Problem to solve:
The answer must be the full listing, written out exactly.

____________

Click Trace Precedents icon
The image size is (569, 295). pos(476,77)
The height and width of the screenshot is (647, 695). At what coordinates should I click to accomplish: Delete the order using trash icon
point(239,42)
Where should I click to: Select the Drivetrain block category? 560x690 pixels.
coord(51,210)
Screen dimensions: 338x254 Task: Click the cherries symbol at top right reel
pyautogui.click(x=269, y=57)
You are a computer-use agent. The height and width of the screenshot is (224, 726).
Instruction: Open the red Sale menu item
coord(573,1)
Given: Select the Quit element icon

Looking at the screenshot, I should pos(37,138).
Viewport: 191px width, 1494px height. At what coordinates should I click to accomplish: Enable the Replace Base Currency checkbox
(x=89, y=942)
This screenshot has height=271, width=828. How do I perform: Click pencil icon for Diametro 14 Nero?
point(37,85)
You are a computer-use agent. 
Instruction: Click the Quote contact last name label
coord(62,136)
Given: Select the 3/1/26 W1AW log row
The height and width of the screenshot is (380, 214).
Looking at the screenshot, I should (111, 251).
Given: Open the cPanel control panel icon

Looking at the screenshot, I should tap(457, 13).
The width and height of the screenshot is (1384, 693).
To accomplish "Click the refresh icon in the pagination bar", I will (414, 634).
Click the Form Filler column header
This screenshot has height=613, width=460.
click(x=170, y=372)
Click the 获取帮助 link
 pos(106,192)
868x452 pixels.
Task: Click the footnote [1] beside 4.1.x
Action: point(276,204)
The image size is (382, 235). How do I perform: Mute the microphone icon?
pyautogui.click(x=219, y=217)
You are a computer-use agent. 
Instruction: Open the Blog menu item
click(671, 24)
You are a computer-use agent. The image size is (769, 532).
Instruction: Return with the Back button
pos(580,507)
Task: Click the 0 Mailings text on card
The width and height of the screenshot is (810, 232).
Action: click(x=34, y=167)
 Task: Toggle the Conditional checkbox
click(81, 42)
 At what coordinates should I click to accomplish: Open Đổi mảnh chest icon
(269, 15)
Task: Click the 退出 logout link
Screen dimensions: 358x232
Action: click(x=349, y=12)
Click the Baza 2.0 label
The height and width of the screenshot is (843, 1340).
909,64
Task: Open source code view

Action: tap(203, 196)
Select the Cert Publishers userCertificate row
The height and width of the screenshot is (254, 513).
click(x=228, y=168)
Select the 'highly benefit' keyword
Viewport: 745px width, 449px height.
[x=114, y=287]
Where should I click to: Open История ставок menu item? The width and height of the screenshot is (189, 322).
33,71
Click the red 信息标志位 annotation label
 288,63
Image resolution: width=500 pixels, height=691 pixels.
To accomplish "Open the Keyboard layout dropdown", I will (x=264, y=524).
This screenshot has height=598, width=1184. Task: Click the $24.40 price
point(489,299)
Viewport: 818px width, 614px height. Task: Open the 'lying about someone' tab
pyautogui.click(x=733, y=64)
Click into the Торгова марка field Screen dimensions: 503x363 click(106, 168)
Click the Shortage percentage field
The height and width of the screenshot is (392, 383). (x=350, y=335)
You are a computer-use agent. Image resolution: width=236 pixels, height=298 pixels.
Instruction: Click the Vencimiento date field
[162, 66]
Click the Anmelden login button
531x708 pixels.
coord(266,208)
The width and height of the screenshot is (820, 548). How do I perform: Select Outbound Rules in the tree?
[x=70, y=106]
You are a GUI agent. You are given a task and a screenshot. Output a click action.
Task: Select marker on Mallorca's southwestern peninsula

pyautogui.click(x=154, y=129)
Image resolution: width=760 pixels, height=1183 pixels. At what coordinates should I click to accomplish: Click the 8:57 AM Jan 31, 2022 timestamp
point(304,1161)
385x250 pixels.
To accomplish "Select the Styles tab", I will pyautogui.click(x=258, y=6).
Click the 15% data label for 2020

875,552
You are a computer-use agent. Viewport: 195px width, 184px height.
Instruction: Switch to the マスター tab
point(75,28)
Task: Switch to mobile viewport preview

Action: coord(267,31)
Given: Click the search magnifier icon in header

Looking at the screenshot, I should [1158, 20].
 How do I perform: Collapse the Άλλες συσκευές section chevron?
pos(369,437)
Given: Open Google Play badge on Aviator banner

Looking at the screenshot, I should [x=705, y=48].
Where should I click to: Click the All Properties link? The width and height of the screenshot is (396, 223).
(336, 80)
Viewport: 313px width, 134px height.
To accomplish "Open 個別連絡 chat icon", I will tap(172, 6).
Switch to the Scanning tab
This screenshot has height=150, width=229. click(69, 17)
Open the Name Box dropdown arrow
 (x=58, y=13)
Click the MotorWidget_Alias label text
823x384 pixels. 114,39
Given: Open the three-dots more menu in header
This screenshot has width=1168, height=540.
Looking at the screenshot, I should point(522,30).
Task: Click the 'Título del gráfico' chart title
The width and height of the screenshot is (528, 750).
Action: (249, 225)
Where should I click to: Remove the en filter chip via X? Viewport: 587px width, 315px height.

____________

Response:
Click Trace Precedents icon
The image size is (569, 295). pos(476,77)
The height and width of the screenshot is (647, 695). At what coordinates should I click to accomplish: Delete the order using trash icon
point(239,42)
Where should I click to: Select the Drivetrain block category? 560x690 pixels.
coord(51,210)
Screen dimensions: 338x254 Task: Click the cherries symbol at top right reel
pyautogui.click(x=269, y=57)
You are a computer-use agent. The height and width of the screenshot is (224, 726).
Instruction: Open the red Sale menu item
coord(573,1)
Given: Select the Quit element icon

Looking at the screenshot, I should pos(37,138).
Viewport: 191px width, 1494px height. At what coordinates should I click to accomplish: Enable the Replace Base Currency checkbox
(x=89, y=942)
This screenshot has height=271, width=828. How do I perform: Click pencil icon for Diametro 14 Nero?
point(37,85)
You are a computer-use agent. 
Instruction: Click the Quote contact last name label
coord(62,136)
Given: Select the 3/1/26 W1AW log row
The height and width of the screenshot is (380, 214).
Looking at the screenshot, I should (111, 251).
Given: Open the cPanel control panel icon

Looking at the screenshot, I should tap(457, 13).
The width and height of the screenshot is (1384, 693).
To accomplish "Click the refresh icon in the pagination bar", I will (414, 634).
Click the Form Filler column header
This screenshot has height=613, width=460.
click(x=170, y=372)
Click the 获取帮助 link
 pos(106,192)
868x452 pixels.
Task: Click the footnote [1] beside 4.1.x
Action: point(276,204)
The image size is (382, 235). How do I perform: Mute the microphone icon?
pyautogui.click(x=219, y=217)
You are a computer-use agent. 
Instruction: Open the Blog menu item
click(671, 24)
You are a computer-use agent. The image size is (769, 532).
Instruction: Return with the Back button
pos(580,507)
Task: Click the 0 Mailings text on card
The width and height of the screenshot is (810, 232).
Action: click(x=34, y=167)
 Task: Toggle the Conditional checkbox
click(81, 42)
 At what coordinates should I click to accomplish: Open Đổi mảnh chest icon
(269, 15)
Task: Click the 退出 logout link
Screen dimensions: 358x232
Action: click(x=349, y=12)
Click the Baza 2.0 label
The height and width of the screenshot is (843, 1340).
909,64
Task: Open source code view

Action: tap(203, 196)
Select the Cert Publishers userCertificate row
The height and width of the screenshot is (254, 513).
click(x=228, y=168)
Select the 'highly benefit' keyword
Viewport: 745px width, 449px height.
[x=114, y=287]
Where should I click to: Open История ставок menu item? The width and height of the screenshot is (189, 322).
33,71
Click the red 信息标志位 annotation label
 288,63
Image resolution: width=500 pixels, height=691 pixels.
To accomplish "Open the Keyboard layout dropdown", I will (x=264, y=524).
This screenshot has height=598, width=1184. Task: Click the $24.40 price
point(489,299)
Viewport: 818px width, 614px height. Task: Open the 'lying about someone' tab
pyautogui.click(x=733, y=64)
Click into the Торгова марка field Screen dimensions: 503x363 click(106, 168)
Click the Shortage percentage field
The height and width of the screenshot is (392, 383). (x=350, y=335)
You are a computer-use agent. Image resolution: width=236 pixels, height=298 pixels.
Instruction: Click the Vencimiento date field
[162, 66]
Click the Anmelden login button
531x708 pixels.
coord(266,208)
The width and height of the screenshot is (820, 548). How do I perform: Select Outbound Rules in the tree?
[x=70, y=106]
You are a GUI agent. You are given a task and a screenshot. Output a click action.
Task: Select marker on Mallorca's southwestern peninsula

pyautogui.click(x=154, y=129)
Image resolution: width=760 pixels, height=1183 pixels. At what coordinates should I click to accomplish: Click the 8:57 AM Jan 31, 2022 timestamp
point(304,1161)
385x250 pixels.
To accomplish "Select the Styles tab", I will pyautogui.click(x=258, y=6).
Click the 15% data label for 2020

875,552
You are a computer-use agent. Viewport: 195px width, 184px height.
Instruction: Switch to the マスター tab
point(75,28)
Task: Switch to mobile viewport preview

Action: coord(267,31)
Given: Click the search magnifier icon in header

Looking at the screenshot, I should [1158, 20].
 How do I perform: Collapse the Άλλες συσκευές section chevron?
pos(369,437)
Given: Open Google Play badge on Aviator banner

Looking at the screenshot, I should [x=705, y=48].
Where should I click to: Click the All Properties link? The width and height of the screenshot is (396, 223).
(336, 80)
Viewport: 313px width, 134px height.
To accomplish "Open 個別連絡 chat icon", I will tap(172, 6).
Switch to the Scanning tab
This screenshot has height=150, width=229. click(69, 17)
Open the Name Box dropdown arrow
 (x=58, y=13)
Click the MotorWidget_Alias label text
823x384 pixels. 114,39
Given: Open the three-dots more menu in header
This screenshot has width=1168, height=540.
Looking at the screenshot, I should point(522,30).
Task: Click the 'Título del gráfico' chart title
The width and height of the screenshot is (528, 750).
Action: (249, 225)
Where should I click to: Remove the en filter chip via X? Viewport: 587px width, 315px height.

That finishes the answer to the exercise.